> _Extract provided_
------------------------------
About a year ago, a Religious Studies GCSE student of mine and I were discussing martyrdom. She asked if there were Jewish martyrs. I replied that no, not really, but if she wanted an alternative viewpoint, she should ask the organiser of her synagogue refreshment rota and see what their response was.

We laughed at the time, but that now seems rather hollow, in the wake of the attack last week during Shabbat services at the Tree of Life synagogue in Pittsburgh. The deaths of eleven members of that community in such a violent and senseless manner has shocked and saddened people all over the world, both Jews and non-Jews.

One story described how the Orthodox chevra kadisha, or burial society, had held a vigil outside the crime scene where the victims’ bodies remained while police investigated. Rabbi Daniel Wasserman, who runs the burial society, was quoted as saying “These are people who were killed because they were Jewish, they are bodies of holy martyrs.”  

Along with many others, I have been shocked to silence by the tragedy. I hesitate, however, before the word martyrs. With its origin in Greek, the word originally meant witness, but has come to mean (according to the Cambridge English Dictionary) “a person who suffers very much or is killed because of their religious or political beliefs, and is often admired because of it”. The American Merriam-Webster offers “a person who voluntarily suffers death as the penalty of witnessing to and refusing to renounce a religion”. The Oxford definition is “a person who is killed because of their religious or other beliefs”.

While I accept that language is fluid and evolving, the weight of the dictionary definitions seems to be that a martyr has agency in their death: something which is hard to say of those killed last week. They did not choose to be attacked, nor did they sacrifice themselves voluntarily: they were murdered when they should have been safe, in a place which should have offered sanctuary.

The issue of how to talk about the victims of suffering and persecution is a central aspect of my work as a Holocaust educator. Martyr has become a common way of describing Jewish victims, at least partly because of the Holocaust.

Many memorials describe those killed by the Nazis and their collaborators as martyrs. I recently attended a funeral at the main Orthodox Jewish cemetery near London and the memorial to the Holocaust there characterises the dead in this way. Yad Vashem in Jerusalem was founded as the Martyrs and Heroes Remembrance Authority: it still frames Yom Hashoah, the Jewish day for remembering the Holocaust, in this way, as ‘Holocaust Martyrs and Heroes Remembrance Day’.
------------------------------
> _Data shown_
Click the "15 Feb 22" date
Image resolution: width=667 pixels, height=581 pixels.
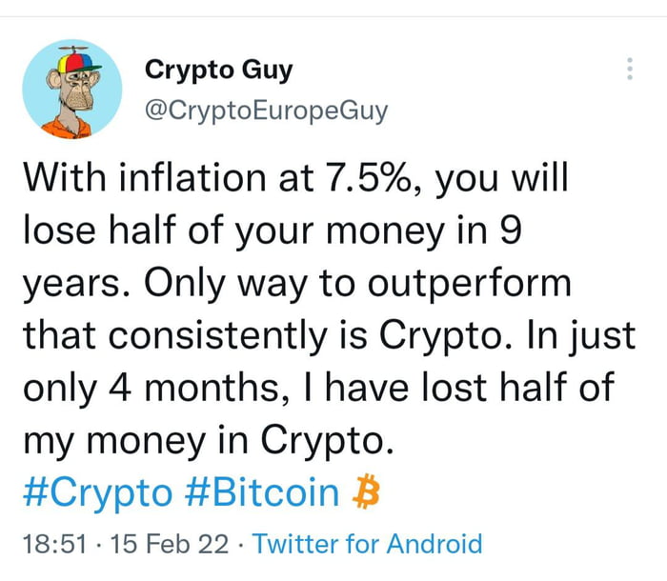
------------------------------
> _What to do_
[a] Say whether each statement agrees with the essay on the word martyr, answering yes or no and quoting the words that decide it: (i) the Merriam-Webster definition describes a martyr as someone who chooses to suffer death; (ii) eleven members of the Pittsburgh community were killed; (iii) the word martyr originally meant hero.
[b] Extend the essay on the word martyr from the point where it stops.
The material is not needed for anything asked here.

> _Task results_
[a]
(i) Yes: "a person who voluntarily suffers death as the penalty of witnessing to and refusing to renounce a religion"
(ii) Yes: "The deaths of eleven members of that community in such a violent and senseless manner"
(iii) No: "the word originally meant witness"

[b]
But Kiddush Hashem, to die for the sanctification of G-d’s name, is not quite martyrdom. Jewish law is clear that Jews are not permitted to commit murder, incest, or blasphemy under any circumstances – if the choice is between doing these things and death, then death has to be accepted. Otherwise, models of resistance emphasise that pikuach nefesh, preserving the soul, is preferable: the same principle that means the ill and infirm can break even the most solemn fasts if they need to; and kiddush ha’chayim, sanctification of life, enjoins Jews to aspire to meaningful survival: by learning, educating and recording.

Working as an educator, I have found devising and running sessions exploring some of the different ways in which Jews attempted not just to survive, but survive as Jews, inspiring and moving. The neat dichotomy of martyrs and heroes into which many books and resources still, almost unconsciously, divide the victims, neglects the diversity and variety of the – often very ordinary – heroism involved. Those caught up in the Holocaust found food, raised and educated children, and loved, and learned – in the face of implacable, reckless hate. The Nazis didn’t care if people were good Jews, bad Jews, old Jews, young Jews or any other descriptor: their aim was simply, as the attacker is said to have shouted before opening fire last week, that “All Jews must die”.

The victims of the Holocaust also, however, probably also made mistakes, forgot their obligations, and failed to live up to their best imagining of themselves. This, after all, is much of what being an everyday, ordinary human is.

And it is in that everyday ordinariness that the horror of last week resides. As I understand it, a baby-naming ceremony had just been held. Early in morning services, before (as the rabbi later wryly commented) most of those with busy lives and large families had managed to arrive. Instead, the victims were older, lonelier, more vulnerable, perhaps depending on the synagogue for much of the structure of their daily lives. This was not a heroic choice to assert identity, but a mundane choice to make their way to shul through the drizzle, shrug off their coats, and engage in celebrating the most everyday of miracles, a new life. This was not martyrdom or sacrifice, but simple, brutal murder. It even lacked the poetry to be described as tragedy. It was simply carnage.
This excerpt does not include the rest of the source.